Глава 39. Эйдос метаморфа

Вернувшись в Бобика, я обнаружил полный дом самочек. О, прионы, как они все кричали! На полу было мокро и натоптано, значит — лепестки не закрывались. Я что, теперь так буду жить? Нет, не пойдёт, у нас только одна комната, мне даже некуда спрятаться от гостей и гвалта, который они поднимали.
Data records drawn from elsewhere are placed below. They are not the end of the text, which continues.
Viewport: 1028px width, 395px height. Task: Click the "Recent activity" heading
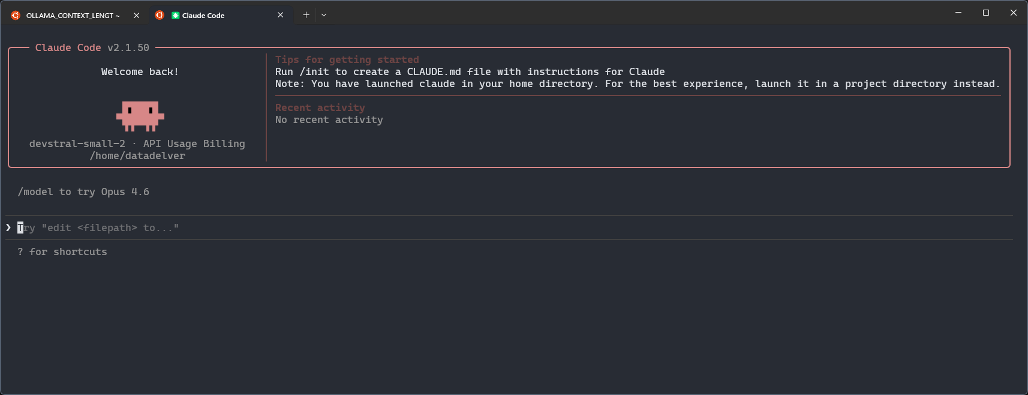tap(320, 107)
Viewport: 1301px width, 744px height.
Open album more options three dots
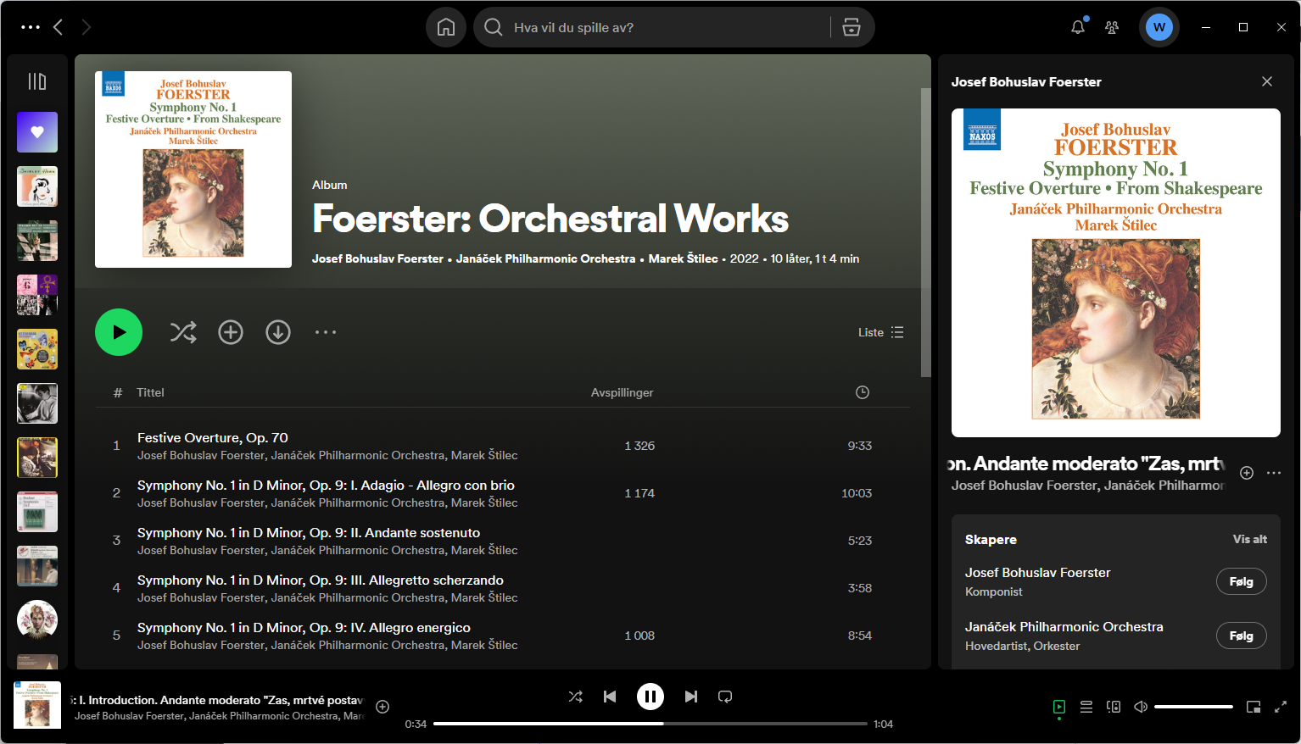(326, 332)
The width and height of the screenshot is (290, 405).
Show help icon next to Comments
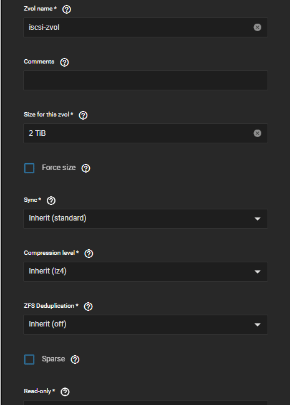tap(64, 62)
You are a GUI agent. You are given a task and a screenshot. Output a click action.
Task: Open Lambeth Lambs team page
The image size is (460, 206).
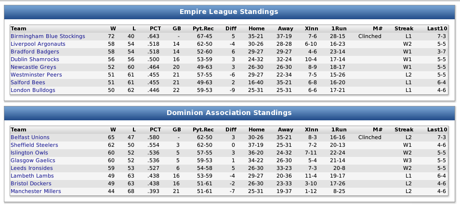click(32, 176)

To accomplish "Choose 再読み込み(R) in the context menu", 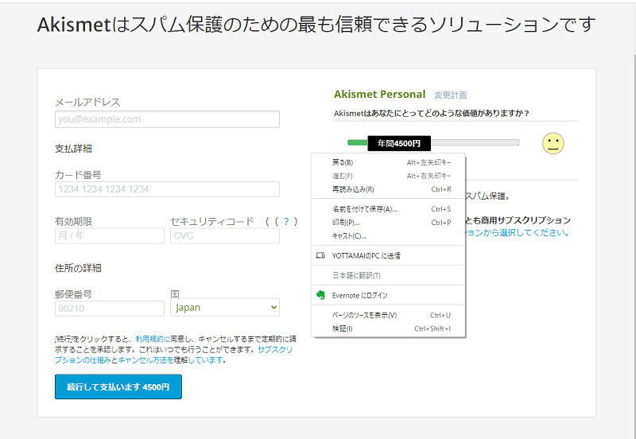I will pyautogui.click(x=352, y=189).
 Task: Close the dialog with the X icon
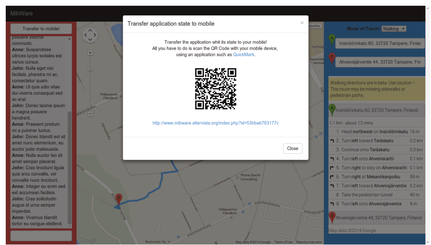click(302, 22)
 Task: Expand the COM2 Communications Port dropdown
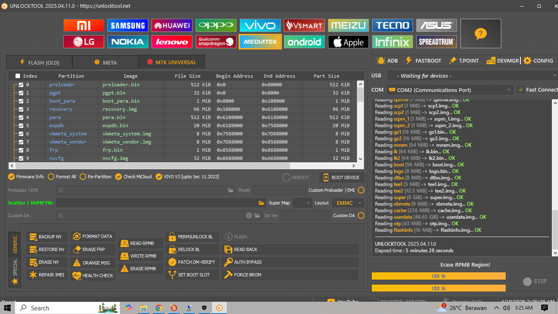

Кто-то принёс нам еду, кто-то хотел испражниться в цефалота в знак уважения, кто-то просто из любопытства явился, но большинство хотело выпросить либо выменять редких рыб и улиток, большую часть которых мы отдали на развод, но пару штук оставили и себе, рыба даже была с икрой. Хищная губка представляла особый общественный интерес — со своим грызлом она гораздо лучше чистила цефалот, чем их домашние губки с обычным сосалом. Помню, бабка рассказывала, как люто завидовали соседки на моющий японский пылесос, привезённый из загранкомандировки дедом, кто-то даже под двери срал, когда она его включала, звонил и убегал. Также и тут все хотели себе детку от хищного пылесоса и готовы были за него срать в цефалота с самыми благими намерениями, в отличие от соседок бабушки. Подумать только, субстанция одна, действие одно, но какова бездна противоречия в нравственном посыле! Тем временем губка и не думала почковаться, более того, она до сих пор была прибитой и волочила хвост, ведь я на неё упал, когда мы прыгнули с водопада.

— Милые леди, — сказал я, — вам пора по домам.

Дорогой дневник, я думал, что оглохну. И что хуже всего — они по-прежнему казались одинаковыми, чтоб мне треснуть. Пожалуй, Тенго отличалась шубной пушистостью и более фактурной, за счёт зубов, мордой, но рост, размер и схожие повадки моего дорогого племени ставили меня в тупик.

— Это сестра! — радостно закричала супружница, чтобы я её гарантированно услышал, тыкая пальцем в какую-то самку, — а это соседка Лизу! А это Маро, она вместо меня теперь общинных улиток разводит, так из тех, что мы привезли, уже две сдохли!

— Сделайте пробы воды, — буркнул я.

— Мы постоянно воду пробуем! — завопила Маро гораздо громче, чем супружница, — Мы же в ней живём!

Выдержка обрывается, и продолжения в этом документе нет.